The pivotal Phase 2b trial of ataluren, an investigational new drug being studied in nonsense mutation Duchenne/Becker muscular dystrophy (DBMD), was completed in late 2009. It had enrolled 174 patients at 37 trial sites in 11 countries on four continents. As PTC and statistics experts have analyzed the complex data from this trial using various statistical methods, the company has come to understand that the results are very promising.

Efficacy

• The trial had low-dose ataluren and high-dose ataluren arms as well as a placebo arm. The main criterion, or endpoint, used to determine differences in performance among the three arms was the Six Minute Walk Test, which measured, every six weeks, the distance that participants could walk in 6 minutes (6MWD).

• Participants receiving low-dose ataluren (10, 10, 20 mg/kg) showed a clinically meaningful difference (approximately 30 meters) in the change in their 6MWD results when compared to the placebo arm.

• The FDA requires that trial sponsors specify in advance which statistical models will be used to analyze data at the end of a study. The data was first analyzed using the pre-specified statistical method. The unexpected complexity of the ataluren data could not be fully addressed using this method, so it was necessary to use a different (ie, post hoc) statistical model to fully understand the results.

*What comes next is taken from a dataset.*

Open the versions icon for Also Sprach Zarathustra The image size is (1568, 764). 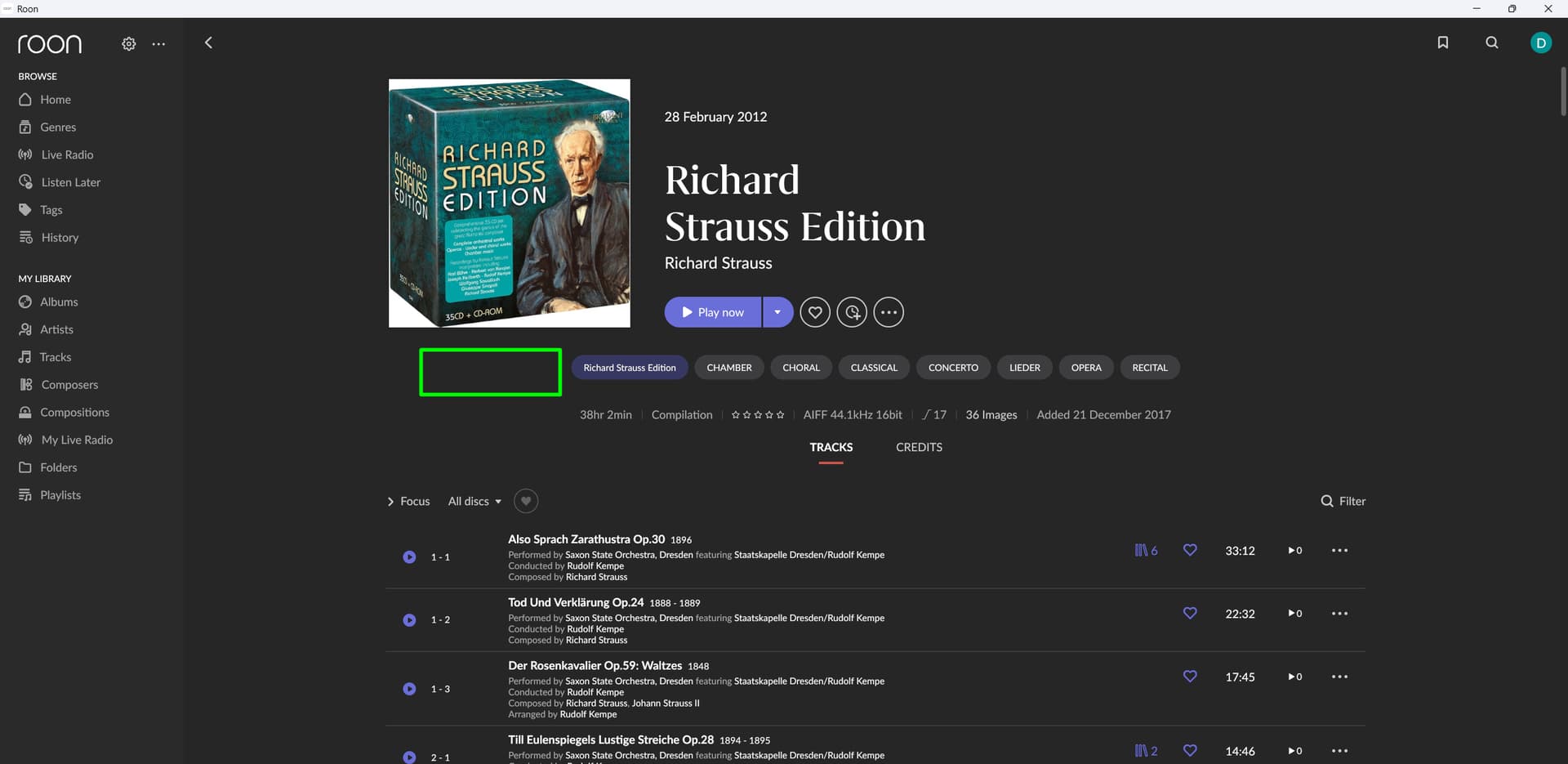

o A post hoc statistical analysis, using a model suggested by independent statistics experts, showed an average difference between low-dose ataluren and placebo of 31.3 meters (103 feet) in the 6MWD. The p-value for this result is 0.0561. A p-value is a test of statistical significance that measures how likely it is that a result is due to an actual effect rather than to chance. In this case, the post hoc corrected p value of 0.0561 indicates that there is only about a 5% possibility that the results could have been obtained if ataluren was no different than placebo.

o A second measure used to compare the effects of ataluren at the two different doses and against placebo was the time it took for the 6MWD to worsen by 10% and remain so. This was defined as “time to persistent 10% worsening.” This analysis indicated that patients receiving low-dose ataluren experienced slower disease progression than patients receiving placebo. By the end of the trial, 26% of the low-dose patients were persistently 10% worse in 6MWD than when they started, compared to 48% in the high-dose arm and 44% in the placebo arm (post hoc p=0.0652 for low-dose ataluren vs placebo).

• The 6MWD results from the high-dose (20, 20, 40 mg/kg) arm were similar to the placebo arm. At the completion of the preliminary data analysis, all patients in three ongoing DBMD clinical trials (Phase 2a and 2b extension studies and a non-ambulatory study) were receiving the high dose. Although an independent data monitoring committee agreed that ataluren was well tolerated by patients, the committee recommended that the trials be suspended because all patients in ongoing trials were on the high dose.

Safety

• Safety results showed that ataluren was generally well tolerated:
o Adverse events were similar across all three arms of the study: high-dose, low-dose and

placebo.
o No patients discontinued treatment due to an adverse event.
o Serious adverse events were infrequent and none was considered to be related to ataluren.